Author disclosure: No relevant financial affiliations.
IN REPLY: Although I am pleased that some of the dermoscopy courses I direct were the first ones found on Dr. Jeppesen's search, there are other courses available, including an annual dermoscopy course at the Mayo Clinic in Scottsdale, Ariz., and courses at the American Academy of Family Physicians and American Academy of Dermatology annual meetings. I did not promote any specific dermoscopy course in my article. Instead, I was simply emphasizing the proven fact that formal training in dermoscopy improves diagnostic performance.1–4 Although I organize and teach a dermoscopy course sponsored by the Memorial Sloan Kettering Cancer Center in New York City, I receive no financial compensation for this work.
The most important message from my article is that dermoscopy has a critical role in potentially lowering the morbidity and mortality associated with skin cancer. Dermoscopy courses, irrespective of who teaches them, are an effective means of educating physicians about this technique.1–4
Author disclosure: Dr. Marghoob reports receiving dermoscope prototypes for testing from the four major manufacturers of this device; receiving honoraria for speaking on the topic of dermoscopy; and participating in Institutional Review Board–approved research projects funded by the National Institutes of Health and Melanoma Research Alliance, some of which partnered with companies that produce dermoscopes.
REFERENCESshow all references
1. Troyanova P. A beneficial effect of a short-term formal training course in epiluminescence microscopy on the diagnostic performance of dermatologists about cutaneous malignant melanoma. Skin Res Technol. 2003; 9(3):269–273....
2. Pagnanelli G, Soyer HP, Argenziano G, et al. Diagnosis of pigmented skin lesions by dermoscopy: web-based training improves diagnostic performance of non-experts. Br J Dermatol. 2003;148(4):698–702.
3. Argenziano G, Puig S, Zalaudek I, et al. Dermoscopy improves accuracy of primary care physicians to triage lesions suggestive of skin cancer. J Clin Oncol. 2006;24(12):1877–1882.

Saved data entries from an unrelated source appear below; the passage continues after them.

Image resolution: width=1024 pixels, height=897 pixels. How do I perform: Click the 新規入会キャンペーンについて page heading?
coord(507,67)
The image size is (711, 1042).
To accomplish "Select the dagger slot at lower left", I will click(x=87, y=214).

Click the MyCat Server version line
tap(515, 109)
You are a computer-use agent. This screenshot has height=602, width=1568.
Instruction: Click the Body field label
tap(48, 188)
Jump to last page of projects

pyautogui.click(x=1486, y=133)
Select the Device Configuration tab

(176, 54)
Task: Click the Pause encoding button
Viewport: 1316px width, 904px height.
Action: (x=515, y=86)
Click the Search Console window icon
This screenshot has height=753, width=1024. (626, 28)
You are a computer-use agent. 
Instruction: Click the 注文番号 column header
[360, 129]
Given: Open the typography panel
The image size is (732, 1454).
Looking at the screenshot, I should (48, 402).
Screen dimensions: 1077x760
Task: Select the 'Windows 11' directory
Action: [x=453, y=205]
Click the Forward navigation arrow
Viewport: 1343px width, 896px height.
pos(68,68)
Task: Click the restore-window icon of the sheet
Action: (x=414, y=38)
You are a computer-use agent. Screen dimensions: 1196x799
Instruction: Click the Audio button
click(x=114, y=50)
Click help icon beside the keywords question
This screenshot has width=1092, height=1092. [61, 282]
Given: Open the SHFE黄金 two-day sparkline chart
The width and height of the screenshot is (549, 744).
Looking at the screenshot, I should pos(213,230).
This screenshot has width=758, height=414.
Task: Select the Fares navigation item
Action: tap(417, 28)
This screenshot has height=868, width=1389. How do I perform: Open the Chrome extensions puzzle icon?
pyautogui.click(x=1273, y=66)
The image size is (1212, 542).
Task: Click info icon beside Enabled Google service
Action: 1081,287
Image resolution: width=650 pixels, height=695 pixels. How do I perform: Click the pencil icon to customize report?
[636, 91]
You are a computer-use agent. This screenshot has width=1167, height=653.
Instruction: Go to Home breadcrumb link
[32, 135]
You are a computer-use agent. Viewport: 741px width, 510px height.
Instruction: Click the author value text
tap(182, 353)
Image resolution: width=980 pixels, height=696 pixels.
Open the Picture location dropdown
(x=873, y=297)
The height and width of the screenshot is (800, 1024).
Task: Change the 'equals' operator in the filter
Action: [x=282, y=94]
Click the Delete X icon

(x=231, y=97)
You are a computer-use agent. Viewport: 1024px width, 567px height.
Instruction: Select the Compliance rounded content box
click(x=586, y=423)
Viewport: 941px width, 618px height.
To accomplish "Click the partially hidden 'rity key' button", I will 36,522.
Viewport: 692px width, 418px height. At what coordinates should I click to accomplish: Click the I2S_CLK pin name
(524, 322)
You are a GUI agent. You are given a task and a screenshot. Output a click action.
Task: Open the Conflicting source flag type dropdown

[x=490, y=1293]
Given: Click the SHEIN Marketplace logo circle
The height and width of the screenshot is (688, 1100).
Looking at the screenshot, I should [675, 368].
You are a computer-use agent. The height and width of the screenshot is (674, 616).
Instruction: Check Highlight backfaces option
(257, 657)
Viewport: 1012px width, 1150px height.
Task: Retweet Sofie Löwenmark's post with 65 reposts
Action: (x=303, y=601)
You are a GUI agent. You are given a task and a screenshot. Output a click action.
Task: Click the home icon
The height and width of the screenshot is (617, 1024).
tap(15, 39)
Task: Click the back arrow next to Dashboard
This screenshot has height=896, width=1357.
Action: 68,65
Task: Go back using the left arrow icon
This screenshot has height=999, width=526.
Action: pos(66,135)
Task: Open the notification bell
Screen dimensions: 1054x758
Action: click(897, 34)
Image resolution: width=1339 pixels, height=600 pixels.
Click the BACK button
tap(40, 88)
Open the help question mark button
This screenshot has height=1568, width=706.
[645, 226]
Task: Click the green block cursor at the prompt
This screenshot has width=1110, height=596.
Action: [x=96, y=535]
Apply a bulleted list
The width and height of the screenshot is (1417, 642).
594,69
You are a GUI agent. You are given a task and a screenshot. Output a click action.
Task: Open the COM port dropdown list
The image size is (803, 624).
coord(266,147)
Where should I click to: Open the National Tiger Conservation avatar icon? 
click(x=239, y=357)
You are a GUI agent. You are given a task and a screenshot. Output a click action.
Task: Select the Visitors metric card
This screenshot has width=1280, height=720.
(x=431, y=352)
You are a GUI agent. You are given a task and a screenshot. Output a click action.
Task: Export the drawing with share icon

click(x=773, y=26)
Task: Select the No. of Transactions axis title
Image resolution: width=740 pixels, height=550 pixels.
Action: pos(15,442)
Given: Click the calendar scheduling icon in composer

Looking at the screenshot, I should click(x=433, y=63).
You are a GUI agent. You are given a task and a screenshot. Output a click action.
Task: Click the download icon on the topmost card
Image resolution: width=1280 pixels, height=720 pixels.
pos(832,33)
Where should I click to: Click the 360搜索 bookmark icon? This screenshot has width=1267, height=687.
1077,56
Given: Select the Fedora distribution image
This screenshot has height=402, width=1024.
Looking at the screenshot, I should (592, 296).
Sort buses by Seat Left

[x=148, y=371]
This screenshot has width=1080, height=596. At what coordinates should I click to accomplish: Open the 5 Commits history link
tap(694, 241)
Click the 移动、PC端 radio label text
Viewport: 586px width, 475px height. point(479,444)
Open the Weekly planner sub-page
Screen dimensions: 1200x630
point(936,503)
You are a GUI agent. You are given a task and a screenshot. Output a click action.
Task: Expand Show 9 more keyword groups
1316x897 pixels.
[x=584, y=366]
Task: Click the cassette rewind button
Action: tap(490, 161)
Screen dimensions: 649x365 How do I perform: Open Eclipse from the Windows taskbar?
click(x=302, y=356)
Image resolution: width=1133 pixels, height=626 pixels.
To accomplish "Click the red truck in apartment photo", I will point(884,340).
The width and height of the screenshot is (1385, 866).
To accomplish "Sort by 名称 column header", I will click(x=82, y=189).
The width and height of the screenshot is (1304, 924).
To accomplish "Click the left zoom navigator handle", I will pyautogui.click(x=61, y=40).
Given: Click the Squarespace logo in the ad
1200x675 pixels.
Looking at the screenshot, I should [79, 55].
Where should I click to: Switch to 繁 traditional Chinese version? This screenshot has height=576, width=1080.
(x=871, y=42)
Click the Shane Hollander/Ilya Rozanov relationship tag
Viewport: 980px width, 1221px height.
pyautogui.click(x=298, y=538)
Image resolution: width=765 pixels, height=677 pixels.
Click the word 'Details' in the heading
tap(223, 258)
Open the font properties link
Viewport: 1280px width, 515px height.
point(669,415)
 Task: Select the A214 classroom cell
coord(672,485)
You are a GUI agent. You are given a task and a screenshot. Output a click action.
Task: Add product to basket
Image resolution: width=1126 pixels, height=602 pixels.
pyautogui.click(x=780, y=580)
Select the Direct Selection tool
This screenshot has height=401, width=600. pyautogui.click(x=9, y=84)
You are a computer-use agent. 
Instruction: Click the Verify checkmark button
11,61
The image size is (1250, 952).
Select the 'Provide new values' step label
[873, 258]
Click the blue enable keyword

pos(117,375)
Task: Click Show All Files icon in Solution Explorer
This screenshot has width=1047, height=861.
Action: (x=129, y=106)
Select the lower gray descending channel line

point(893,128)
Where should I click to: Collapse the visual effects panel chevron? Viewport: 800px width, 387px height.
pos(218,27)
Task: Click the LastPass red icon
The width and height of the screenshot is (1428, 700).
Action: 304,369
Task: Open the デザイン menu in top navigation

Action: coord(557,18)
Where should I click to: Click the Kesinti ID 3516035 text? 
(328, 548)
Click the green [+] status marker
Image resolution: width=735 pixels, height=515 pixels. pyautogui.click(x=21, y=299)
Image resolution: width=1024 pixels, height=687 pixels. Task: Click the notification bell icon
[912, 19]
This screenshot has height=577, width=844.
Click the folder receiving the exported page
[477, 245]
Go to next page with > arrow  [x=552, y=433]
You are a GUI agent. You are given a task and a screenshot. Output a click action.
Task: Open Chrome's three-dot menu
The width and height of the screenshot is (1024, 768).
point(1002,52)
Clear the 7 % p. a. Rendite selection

4. Liebman TN, Goulart JM, Soriano R, et al. Effect of dermoscopy education on the ability of medical students to detect skin cancer. Arch Dermatol. 2012;148(9):1016–1022.
IN REPLY: I appreciate Dr. Jeppesen's careful reading of Dr. Marghoob's disclosure and the accompanying editor's note, as well as his desire to hold American Family Physician's (AFP's) conflict of interest policy to a high standard. To further clarify our policy, had Dr. Marghoob's affiliations been disclosed at the time of submission, we would not have considered his manuscript for publication. As it turned out, we discovered these affiliations at press time. At that point, the executive committee that deals with matters of editorial policy conducted an internal review. There were mixed views on whether to pull the article at that stage in publication, but ultimately the decision was to proceed with publication and run the detailed editor's note that accompanied the article.
AFP's conflict of interest policy is highly atypical among medical journals. Virtually all medical journals permit review articles and editorials written by authors with ties to makers of drugs and medical devices; they simply disclose those affiliations. At AFP, we believe that disclosure is not a sufficient safeguard against bias or the perception of bias, and thus do not permit such affiliations. Our experience is that this policy is often misunderstood, and that authors mistakenly believe that such ties are not disqualifying. For this reason, we ask authors to disclose all relevant financial affiliations before they begin writing for us, and then reconfirm those disclosures during the final processing of their manuscript.
For further clarification on AFP's “no financial affiliations” policy, see the accompanying editorial on page 161.